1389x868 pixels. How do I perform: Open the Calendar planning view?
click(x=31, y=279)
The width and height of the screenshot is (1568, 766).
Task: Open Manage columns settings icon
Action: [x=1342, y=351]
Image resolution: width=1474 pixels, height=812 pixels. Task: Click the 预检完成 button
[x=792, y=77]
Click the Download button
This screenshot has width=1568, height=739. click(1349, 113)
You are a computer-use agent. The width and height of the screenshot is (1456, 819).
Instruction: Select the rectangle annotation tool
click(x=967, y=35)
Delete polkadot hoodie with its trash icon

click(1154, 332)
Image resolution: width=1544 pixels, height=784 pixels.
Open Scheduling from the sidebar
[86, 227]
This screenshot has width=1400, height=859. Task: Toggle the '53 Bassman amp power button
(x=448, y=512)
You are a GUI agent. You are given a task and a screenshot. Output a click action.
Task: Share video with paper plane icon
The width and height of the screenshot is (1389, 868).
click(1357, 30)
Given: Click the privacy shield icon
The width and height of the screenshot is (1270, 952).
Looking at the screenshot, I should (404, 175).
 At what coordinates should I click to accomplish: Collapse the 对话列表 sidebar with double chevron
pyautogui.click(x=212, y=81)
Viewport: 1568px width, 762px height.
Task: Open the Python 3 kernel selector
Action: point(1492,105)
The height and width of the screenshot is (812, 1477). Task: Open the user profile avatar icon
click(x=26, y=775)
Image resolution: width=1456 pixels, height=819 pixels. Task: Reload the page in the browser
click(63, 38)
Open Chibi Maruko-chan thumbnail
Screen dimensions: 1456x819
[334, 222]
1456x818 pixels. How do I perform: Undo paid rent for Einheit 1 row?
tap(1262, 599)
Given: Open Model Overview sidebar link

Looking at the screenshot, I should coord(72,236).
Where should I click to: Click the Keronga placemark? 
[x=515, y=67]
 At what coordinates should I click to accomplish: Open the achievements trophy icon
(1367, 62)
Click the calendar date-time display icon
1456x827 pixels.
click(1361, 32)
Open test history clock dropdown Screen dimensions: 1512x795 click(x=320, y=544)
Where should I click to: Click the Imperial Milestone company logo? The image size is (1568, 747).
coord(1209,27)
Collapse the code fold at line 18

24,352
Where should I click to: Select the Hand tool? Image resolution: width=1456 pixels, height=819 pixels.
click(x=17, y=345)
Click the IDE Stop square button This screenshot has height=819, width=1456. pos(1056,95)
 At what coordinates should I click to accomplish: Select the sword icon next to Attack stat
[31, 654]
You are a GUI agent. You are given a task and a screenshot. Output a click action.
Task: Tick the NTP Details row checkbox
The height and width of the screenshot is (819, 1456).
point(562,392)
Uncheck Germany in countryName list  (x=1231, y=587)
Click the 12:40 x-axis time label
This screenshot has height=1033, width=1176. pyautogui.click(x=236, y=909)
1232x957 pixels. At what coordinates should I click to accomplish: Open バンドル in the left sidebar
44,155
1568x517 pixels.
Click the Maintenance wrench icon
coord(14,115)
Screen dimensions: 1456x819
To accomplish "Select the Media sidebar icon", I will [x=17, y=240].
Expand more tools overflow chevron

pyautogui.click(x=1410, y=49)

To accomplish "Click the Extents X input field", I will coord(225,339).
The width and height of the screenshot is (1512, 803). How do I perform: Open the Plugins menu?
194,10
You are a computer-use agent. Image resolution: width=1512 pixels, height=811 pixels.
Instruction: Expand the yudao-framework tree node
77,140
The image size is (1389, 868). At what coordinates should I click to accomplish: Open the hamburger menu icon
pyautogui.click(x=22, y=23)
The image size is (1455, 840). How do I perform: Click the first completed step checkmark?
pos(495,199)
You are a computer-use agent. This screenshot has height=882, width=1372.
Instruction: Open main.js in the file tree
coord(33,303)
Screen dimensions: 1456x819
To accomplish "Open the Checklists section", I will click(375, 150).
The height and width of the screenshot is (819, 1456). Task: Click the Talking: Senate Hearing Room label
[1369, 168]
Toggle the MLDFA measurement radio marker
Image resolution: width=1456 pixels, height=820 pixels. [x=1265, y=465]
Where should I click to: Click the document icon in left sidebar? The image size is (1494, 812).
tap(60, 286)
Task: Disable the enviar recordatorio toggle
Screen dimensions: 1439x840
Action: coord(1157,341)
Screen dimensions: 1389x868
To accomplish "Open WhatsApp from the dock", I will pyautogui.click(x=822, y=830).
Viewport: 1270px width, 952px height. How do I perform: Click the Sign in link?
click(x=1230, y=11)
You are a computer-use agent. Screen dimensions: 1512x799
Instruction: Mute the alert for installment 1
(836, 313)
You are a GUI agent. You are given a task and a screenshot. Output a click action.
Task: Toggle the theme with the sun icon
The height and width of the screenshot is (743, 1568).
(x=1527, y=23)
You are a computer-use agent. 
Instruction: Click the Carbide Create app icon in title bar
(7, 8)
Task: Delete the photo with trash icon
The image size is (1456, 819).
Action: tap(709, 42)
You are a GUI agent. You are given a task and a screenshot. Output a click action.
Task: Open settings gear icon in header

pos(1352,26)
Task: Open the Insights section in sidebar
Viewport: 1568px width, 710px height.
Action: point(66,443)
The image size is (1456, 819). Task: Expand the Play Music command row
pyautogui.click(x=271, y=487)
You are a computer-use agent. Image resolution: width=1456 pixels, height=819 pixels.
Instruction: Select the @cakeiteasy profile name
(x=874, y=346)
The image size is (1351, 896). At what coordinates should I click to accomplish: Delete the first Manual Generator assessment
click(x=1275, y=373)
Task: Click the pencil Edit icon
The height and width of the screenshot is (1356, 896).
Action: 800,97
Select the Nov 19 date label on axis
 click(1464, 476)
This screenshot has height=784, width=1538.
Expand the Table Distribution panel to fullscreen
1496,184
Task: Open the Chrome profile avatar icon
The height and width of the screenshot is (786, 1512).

Exercise prompt:
From the line that has "This screenshot has width=1400, height=859." through the line that has "Task: Share video with paper plane icon", copy every line exactly as it appears above, and leave out all others.

Response below:
This screenshot has width=1400, height=859. Task: Toggle the '53 Bassman amp power button
(x=448, y=512)
You are a GUI agent. You are given a task and a screenshot. Output a click action.
Task: Share video with paper plane icon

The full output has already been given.